Published: Tue, October 30, 2018
Global | By Craig Ferguson

Merkel to step down as party chair after election losses

Merkel to step down as party chair after election losses

Two weeks ago, two of the parties in Merkel's federal "grand coalition" of what have traditionally been Germany's strongest political forces - the Christian Social Union, the Bavaria-only sister to Merkel's CDU, and the Social Democrats - were battered in a state election in neighbouring Bavaria.

German Chancellor Angela Merkel attends a news conference following the Hesse state election in Berlin, Germany, October 29, 2018.

In a vote in the western state of Hesse on Sunday, the CDU came out top but lost 11 percentage points in support compared to the last election in 2013.

Angela Merkel has headed the CDU for 18 years and has been the German Chancellor since 2005.

Merkel said she took took responsibility for CDU's poor results in state elections since past year.

"She will not stand again for the chairmanship of her party", said the source within the Christian Democratic Union, a day after voters in the Hesse state punished her party in a regional poll.

While making her announcement, Merkel declined to back any of the several CDU members who are seeking to replace her as party chair.

Losing ground to their non-mainstream rivals in a series of recent elections, including Local votes in Hesse and Bavaria and the national election past year has been viewed as unacceptable by many in a nation which has until recently instinctively tied itself to the centre ground.

Young people in Germany can scarcely remember a time before Angela Merkel, 64, was their Chancellor.

Of the SPD, he added: "A party on the way down can not suddenly rise from the ashes by going into the opposition".

Merkel has faced criticism for her handling of the refugee crisis.

Merkel has always made it clear that she would not relinquish that tool.

But she said she would not name a successor.

The move will likely fire the starting gun within the party to potentially succeed Ms Merkel as chancellor.
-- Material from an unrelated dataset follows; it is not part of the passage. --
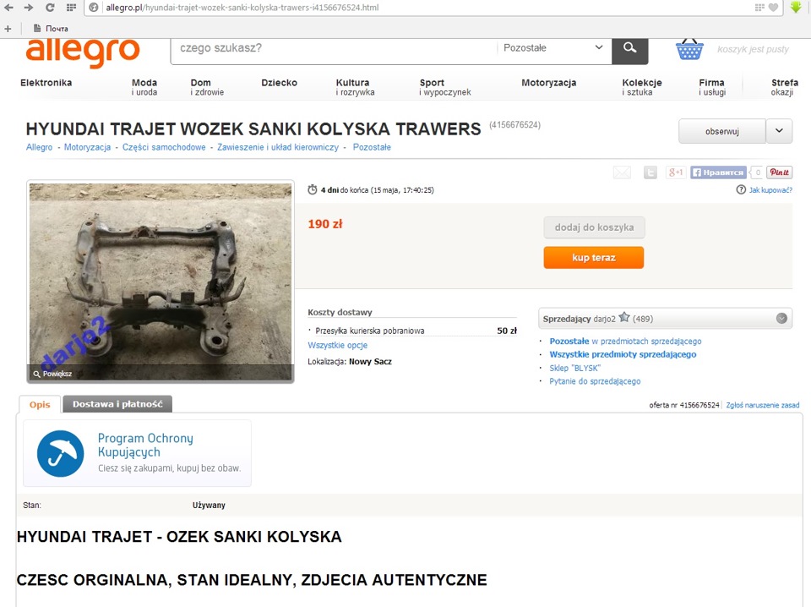Click the Facebook like button
The image size is (811, 607).
coord(718,172)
It had been widely assumed that this would be Merkel's final term as chancellor, but before the reported remarks, she had not confirmed that herself.

"We are witnessing a continuation of the pattern in place ever since Merkel's mistakes in the 2015 migration crisis: the gradual but steady erosion of her political power", said Carsten Nickel, managing director at Teneo, a consultancy.
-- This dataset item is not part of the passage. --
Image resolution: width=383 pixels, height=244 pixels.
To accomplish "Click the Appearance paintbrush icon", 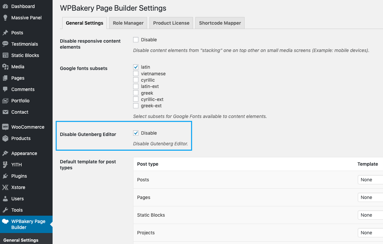I will pyautogui.click(x=5, y=153).
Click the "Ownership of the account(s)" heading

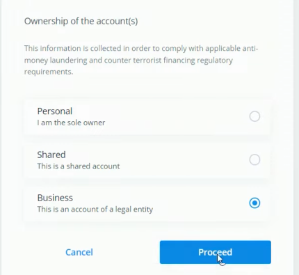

Merkel ally and CDU secretary general Annegret Kramp-Karrenbauer and the former head of the conservative bloc in the Bundestag parliament, Friedrich Merz, are also standing for the party leadership, according to CDU sources.
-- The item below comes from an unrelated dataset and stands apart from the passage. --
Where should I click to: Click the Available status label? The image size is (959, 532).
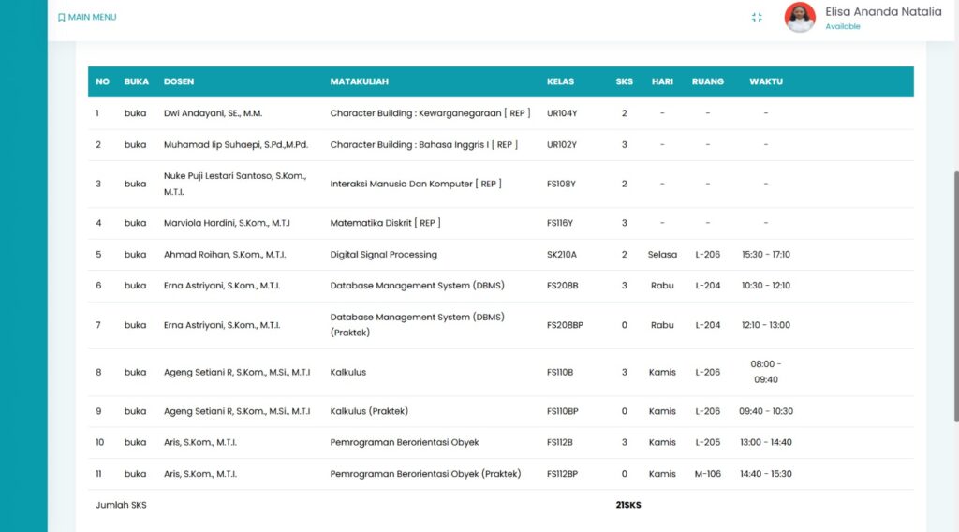point(842,27)
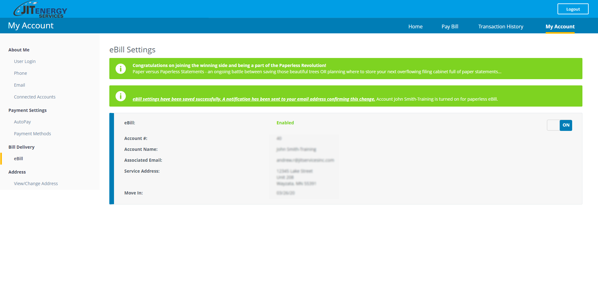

There was widespread pre-election speculation that a disastrous result for either or both parties could further destabilise the national government, prompting calls for the Social Democrats to walk out and possibly endangering Mrs Merkel's own position.

"The CDU should make way for a new start in a government or a new election in Germany", he told German television channel NTV. That would be the worst result in the region for the Social Democrats since the Second World War.

That may well end up being the most prominent part of Merkel's legacy. Voters leaving polling stations expressed deep dissatisfaction with the condition of Merkel's national coalition and complained about the constant infighting. The backlash, especially in less prosperous eastern Germany, was swift, giving rise to the AfD, which many Germans condemn as a neo-fascist party.